◆ **EXERCISE INSTRUCTIONS**:
Reproduce exactly, and exclusively, the lines from the line containing "Click the 메모 field label" through the final line of the listing below.

◆ **MATERIALS PROVIDED**:
- Opening Delimiter -
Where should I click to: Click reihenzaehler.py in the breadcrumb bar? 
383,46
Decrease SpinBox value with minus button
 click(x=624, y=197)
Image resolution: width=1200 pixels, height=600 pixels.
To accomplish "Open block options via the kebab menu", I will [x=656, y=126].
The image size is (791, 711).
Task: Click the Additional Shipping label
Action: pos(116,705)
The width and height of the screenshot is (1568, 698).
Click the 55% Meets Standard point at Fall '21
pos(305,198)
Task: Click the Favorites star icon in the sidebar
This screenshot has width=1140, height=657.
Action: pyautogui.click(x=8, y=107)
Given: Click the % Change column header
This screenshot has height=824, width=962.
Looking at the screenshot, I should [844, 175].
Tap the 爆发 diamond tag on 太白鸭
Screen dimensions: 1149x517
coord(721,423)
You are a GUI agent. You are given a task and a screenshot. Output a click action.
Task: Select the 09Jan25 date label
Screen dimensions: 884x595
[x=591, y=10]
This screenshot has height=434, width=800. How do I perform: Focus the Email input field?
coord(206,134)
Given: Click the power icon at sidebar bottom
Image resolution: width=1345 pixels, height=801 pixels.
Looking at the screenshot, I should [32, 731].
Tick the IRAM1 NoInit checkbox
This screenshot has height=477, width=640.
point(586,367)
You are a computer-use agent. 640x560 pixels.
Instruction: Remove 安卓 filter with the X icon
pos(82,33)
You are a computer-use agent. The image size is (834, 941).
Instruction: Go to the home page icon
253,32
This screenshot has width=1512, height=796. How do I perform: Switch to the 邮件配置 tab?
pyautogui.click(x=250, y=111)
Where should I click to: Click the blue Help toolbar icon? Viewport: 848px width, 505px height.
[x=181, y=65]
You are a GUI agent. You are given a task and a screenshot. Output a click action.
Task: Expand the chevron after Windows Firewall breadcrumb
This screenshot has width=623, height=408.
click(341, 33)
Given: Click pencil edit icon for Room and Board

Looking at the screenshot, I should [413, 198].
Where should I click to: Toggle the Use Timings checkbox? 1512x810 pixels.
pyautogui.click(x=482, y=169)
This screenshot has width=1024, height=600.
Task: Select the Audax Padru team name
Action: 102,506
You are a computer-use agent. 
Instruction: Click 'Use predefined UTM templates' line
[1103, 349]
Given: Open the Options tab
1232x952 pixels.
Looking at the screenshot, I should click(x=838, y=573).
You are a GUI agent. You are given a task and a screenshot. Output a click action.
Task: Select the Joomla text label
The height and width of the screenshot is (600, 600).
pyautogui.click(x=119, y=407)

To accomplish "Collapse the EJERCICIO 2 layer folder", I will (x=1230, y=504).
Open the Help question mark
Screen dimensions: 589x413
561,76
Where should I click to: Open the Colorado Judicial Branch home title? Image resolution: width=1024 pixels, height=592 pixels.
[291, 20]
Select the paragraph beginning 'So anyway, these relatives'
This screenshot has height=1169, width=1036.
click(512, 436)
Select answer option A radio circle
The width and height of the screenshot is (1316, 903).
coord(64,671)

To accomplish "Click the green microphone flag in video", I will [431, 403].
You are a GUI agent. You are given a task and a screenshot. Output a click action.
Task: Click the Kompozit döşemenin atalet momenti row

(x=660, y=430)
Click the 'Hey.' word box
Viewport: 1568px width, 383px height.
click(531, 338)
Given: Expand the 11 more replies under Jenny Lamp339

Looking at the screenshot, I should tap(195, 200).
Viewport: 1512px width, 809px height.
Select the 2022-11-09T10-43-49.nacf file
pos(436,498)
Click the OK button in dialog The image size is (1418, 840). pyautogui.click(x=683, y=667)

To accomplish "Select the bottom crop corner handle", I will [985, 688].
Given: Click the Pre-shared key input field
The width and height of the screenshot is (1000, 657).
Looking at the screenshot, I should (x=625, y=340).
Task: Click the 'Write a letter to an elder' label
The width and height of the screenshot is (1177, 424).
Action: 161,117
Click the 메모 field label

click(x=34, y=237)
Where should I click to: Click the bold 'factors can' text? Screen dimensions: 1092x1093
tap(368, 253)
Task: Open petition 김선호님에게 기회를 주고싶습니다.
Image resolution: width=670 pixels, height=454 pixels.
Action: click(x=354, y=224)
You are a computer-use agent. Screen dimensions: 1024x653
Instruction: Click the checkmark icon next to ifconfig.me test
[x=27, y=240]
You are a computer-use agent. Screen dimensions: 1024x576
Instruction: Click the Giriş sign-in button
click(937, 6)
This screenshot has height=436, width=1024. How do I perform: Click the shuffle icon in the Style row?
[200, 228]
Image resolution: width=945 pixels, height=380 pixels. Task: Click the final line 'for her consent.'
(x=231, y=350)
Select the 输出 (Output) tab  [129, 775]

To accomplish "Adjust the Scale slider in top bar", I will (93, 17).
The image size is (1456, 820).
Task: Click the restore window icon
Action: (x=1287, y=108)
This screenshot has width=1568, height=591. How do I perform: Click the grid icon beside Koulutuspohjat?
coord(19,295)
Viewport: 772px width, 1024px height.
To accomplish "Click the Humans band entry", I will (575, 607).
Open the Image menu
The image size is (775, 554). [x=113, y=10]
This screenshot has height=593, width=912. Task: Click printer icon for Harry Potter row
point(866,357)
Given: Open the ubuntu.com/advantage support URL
- Closing Delimiter -
◆ **TASK OUTPUT**:
Click the 메모 field label

click(x=34, y=237)
Where should I click to: Click the bold 'factors can' text? Screen dimensions: 1092x1093
tap(368, 253)
Task: Open petition 김선호님에게 기회를 주고싶습니다.
Image resolution: width=670 pixels, height=454 pixels.
Action: click(x=354, y=224)
You are a computer-use agent. Screen dimensions: 1024x653
Instruction: Click the checkmark icon next to ifconfig.me test
[x=27, y=240]
You are a computer-use agent. Screen dimensions: 1024x576
Instruction: Click the Giriş sign-in button
click(937, 6)
This screenshot has height=436, width=1024. How do I perform: Click the shuffle icon in the Style row?
[200, 228]
Image resolution: width=945 pixels, height=380 pixels. Task: Click the final line 'for her consent.'
(x=231, y=350)
Select the 输出 (Output) tab  [129, 775]

To accomplish "Adjust the Scale slider in top bar", I will (93, 17).
The image size is (1456, 820).
Task: Click the restore window icon
Action: (x=1287, y=108)
This screenshot has width=1568, height=591. How do I perform: Click the grid icon beside Koulutuspohjat?
coord(19,295)
Viewport: 772px width, 1024px height.
To accomplish "Click the Humans band entry", I will (575, 607).
Open the Image menu
The image size is (775, 554). [x=113, y=10]
This screenshot has height=593, width=912. Task: Click printer icon for Harry Potter row
point(866,357)
Given: Open the ubuntu.com/advantage support URL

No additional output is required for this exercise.